## Task
All of the data is to be printed again exactly as it appears.

++++ Data ++++

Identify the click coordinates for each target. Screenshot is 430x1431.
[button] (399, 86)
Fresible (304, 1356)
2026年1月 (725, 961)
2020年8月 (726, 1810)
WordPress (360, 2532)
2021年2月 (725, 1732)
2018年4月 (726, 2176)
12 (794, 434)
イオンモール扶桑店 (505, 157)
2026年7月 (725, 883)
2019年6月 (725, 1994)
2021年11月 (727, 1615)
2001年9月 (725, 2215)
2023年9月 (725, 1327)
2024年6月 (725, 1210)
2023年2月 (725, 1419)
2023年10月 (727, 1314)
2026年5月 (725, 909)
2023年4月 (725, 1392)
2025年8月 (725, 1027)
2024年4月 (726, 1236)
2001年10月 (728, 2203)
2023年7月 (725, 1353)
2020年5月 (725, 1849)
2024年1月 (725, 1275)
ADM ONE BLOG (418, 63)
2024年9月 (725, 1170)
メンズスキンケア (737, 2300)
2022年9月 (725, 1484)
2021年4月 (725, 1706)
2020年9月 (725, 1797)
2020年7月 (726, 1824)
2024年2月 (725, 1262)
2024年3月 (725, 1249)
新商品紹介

++++

## Task result
Identify the click coordinates for each target. Screenshot is 430x1431.
[button] (399, 86)
Fresible (304, 1356)
2026年1月 (725, 961)
2020年8月 (726, 1810)
WordPress (360, 2532)
2021年2月 (725, 1732)
2018年4月 (726, 2176)
12 (794, 434)
イオンモール扶桑店 (505, 157)
2026年7月 (725, 883)
2019年6月 (725, 1994)
2021年11月 (727, 1615)
2001年9月 (725, 2215)
2023年9月 (725, 1327)
2024年6月 (725, 1210)
2023年2月 (725, 1419)
2023年10月 (727, 1314)
2026年5月 (725, 909)
2023年4月 (725, 1392)
2025年8月 (725, 1027)
2024年4月 (726, 1236)
2001年10月 (728, 2203)
2023年7月 (725, 1353)
2020年5月 (725, 1849)
2024年1月 (725, 1275)
ADM ONE BLOG (418, 63)
2024年9月 (725, 1170)
メンズスキンケア (737, 2300)
2022年9月 (725, 1484)
2021年4月 (725, 1706)
2020年9月 (725, 1797)
2020年7月 (726, 1824)
2024年2月 (725, 1262)
2024年3月 (725, 1249)
新商品紹介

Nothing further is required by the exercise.